Piotr Świerczewski jest starszy od Najmana o siedem lat, waży dwadzieścia kilo mniej i ma minimalne doświadczenie w MMA, ale jak zapowiedział w rozmowie z "Interią" nie obawia się rywala:
Nie chcę Najmana obrażać, ale najbardziej śmieszy mnie zawsze ten moment, jak mówi po przegranej walce, że dziękuje swoim fanom, a cała sala gwiżdże. To gdzie ci jego fani są? Może jakaś przyczajona garstka tam gdzieś siedzi. Nie wiem, czemu on tak łatwo ubliża wszystkim, którzy coś osiągnęli, skoro sam nie osiągnął nic. Ja mam za sobą jedno wejście do klatki, ale byłem w niej dziewięć minut. On w pięciu ostatnich występach uzbierał może ze cztery minuty.
Marcin Najman szybko zareagował w mediach społecznościowych. Nie obeszło się oczywiście bez złośliwości pod adresem byłego kapitana piłkarskiej reprezentacji Polski:
Wyzwanie przyjęte Piotrusiu.

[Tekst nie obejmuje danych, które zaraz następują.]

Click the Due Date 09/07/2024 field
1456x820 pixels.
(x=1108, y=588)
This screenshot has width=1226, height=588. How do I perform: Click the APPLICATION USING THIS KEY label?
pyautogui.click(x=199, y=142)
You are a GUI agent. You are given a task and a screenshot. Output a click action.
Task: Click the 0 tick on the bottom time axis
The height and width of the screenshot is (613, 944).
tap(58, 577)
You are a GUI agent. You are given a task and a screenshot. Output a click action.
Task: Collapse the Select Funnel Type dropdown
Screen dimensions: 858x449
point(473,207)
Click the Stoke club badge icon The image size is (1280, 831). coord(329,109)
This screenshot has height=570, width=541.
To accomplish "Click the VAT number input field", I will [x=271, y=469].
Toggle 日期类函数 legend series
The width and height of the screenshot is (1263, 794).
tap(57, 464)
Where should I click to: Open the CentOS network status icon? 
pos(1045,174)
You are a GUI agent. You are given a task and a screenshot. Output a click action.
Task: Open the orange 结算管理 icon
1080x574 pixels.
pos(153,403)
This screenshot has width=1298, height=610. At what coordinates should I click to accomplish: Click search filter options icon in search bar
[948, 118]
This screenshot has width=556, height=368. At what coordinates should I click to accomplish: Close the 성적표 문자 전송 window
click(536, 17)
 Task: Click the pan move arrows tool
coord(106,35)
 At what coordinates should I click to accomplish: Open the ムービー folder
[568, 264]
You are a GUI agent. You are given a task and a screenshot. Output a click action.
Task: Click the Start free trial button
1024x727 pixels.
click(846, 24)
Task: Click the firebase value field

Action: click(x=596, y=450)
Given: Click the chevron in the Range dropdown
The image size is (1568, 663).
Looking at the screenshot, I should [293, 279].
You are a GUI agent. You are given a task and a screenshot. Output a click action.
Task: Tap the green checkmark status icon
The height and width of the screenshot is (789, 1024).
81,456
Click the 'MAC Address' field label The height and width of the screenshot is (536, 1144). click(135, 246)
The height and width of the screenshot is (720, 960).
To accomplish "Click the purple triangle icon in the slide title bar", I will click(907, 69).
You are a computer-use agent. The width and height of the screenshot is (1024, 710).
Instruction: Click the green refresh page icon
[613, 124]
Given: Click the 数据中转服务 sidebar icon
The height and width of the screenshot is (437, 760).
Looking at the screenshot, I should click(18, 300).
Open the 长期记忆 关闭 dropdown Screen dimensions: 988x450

Jeżeli liczysz tak jak walczysz, to nie będzie to trudna walka . W ringu od początku kariery spędziłem kilkanaście godzin nie kilka minut, tak dla jasności.
https://t.co/me27QAe4SR Wyzwanie przyjęte Piotrusiu. Jeżeli liczysz tak jak walczysz, to nie będzie to trudna walka . W ringu od początku kariery spędziłem kilkanaście godzin nie kilka minut, tak dla jasności.
— Marcin Najman (@MarcinNajman) April 15, 2020
Wcześniej Najman opublikował listę swoich potencjalnych rywali na pożegnalną walkę. Znaleźli się na niej Tomasz Adamek, Grzegorz Fonfara, Don Kasjo i właśnie Świerczewski. Na wyzwanie "El Testosterona" najszybciej odpowiedział Adamek. Były pięściarz odmówił, a Najmana nazwał "klaunem".